— START OF INPUT RECORDS —

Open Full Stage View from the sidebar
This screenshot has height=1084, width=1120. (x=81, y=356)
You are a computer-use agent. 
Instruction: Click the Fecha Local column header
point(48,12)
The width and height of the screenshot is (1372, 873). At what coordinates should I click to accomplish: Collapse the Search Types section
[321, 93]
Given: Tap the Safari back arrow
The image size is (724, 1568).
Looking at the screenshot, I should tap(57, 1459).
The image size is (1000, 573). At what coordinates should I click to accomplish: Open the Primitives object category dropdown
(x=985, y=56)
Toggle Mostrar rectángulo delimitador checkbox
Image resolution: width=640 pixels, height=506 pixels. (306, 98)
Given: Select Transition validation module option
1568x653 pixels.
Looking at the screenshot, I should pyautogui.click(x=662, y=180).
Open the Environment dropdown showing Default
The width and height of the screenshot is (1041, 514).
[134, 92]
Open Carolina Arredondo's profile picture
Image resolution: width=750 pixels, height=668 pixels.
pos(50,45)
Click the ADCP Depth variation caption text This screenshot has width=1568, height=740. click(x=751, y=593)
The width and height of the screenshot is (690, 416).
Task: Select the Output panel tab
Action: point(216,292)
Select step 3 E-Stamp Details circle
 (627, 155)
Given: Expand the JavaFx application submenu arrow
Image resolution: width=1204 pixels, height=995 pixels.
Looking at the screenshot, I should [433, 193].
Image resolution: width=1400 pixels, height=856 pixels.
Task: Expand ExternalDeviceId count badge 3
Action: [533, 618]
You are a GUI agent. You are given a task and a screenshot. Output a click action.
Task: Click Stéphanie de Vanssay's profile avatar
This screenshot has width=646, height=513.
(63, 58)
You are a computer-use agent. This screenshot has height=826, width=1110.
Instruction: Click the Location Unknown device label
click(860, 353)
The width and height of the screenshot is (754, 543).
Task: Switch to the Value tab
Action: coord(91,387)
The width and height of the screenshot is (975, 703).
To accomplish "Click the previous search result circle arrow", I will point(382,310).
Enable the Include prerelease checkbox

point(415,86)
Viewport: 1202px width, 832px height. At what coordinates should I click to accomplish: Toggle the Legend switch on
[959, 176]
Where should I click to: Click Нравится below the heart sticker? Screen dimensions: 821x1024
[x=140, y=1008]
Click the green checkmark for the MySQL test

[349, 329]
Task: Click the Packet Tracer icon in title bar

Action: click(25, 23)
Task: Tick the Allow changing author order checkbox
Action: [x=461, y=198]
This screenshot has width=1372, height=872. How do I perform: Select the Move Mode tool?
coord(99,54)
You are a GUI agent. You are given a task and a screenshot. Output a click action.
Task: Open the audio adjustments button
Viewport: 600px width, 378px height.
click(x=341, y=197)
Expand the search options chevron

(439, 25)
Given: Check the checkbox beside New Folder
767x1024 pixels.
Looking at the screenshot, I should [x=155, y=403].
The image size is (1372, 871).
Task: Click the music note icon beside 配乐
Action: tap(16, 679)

— END OF INPUT RECORDS —

* [WRITTEN EXERCISE]: Reproduce verbatim the rows starting at the line containing "Viewport: 1202px width, 832px" and ending at the final line of the rows.

* [ANSWER FOR THIS EXERCISE]:
Viewport: 1202px width, 832px height. At what coordinates should I click to accomplish: Toggle the Legend switch on
[959, 176]
Where should I click to: Click Нравится below the heart sticker? Screen dimensions: 821x1024
[x=140, y=1008]
Click the green checkmark for the MySQL test

[349, 329]
Task: Click the Packet Tracer icon in title bar

Action: click(25, 23)
Task: Tick the Allow changing author order checkbox
Action: [x=461, y=198]
This screenshot has width=1372, height=872. How do I perform: Select the Move Mode tool?
coord(99,54)
You are a GUI agent. You are given a task and a screenshot. Output a click action.
Task: Open the audio adjustments button
Viewport: 600px width, 378px height.
click(x=341, y=197)
Expand the search options chevron

(439, 25)
Given: Check the checkbox beside New Folder
767x1024 pixels.
Looking at the screenshot, I should [x=155, y=403].
The image size is (1372, 871).
Task: Click the music note icon beside 配乐
Action: tap(16, 679)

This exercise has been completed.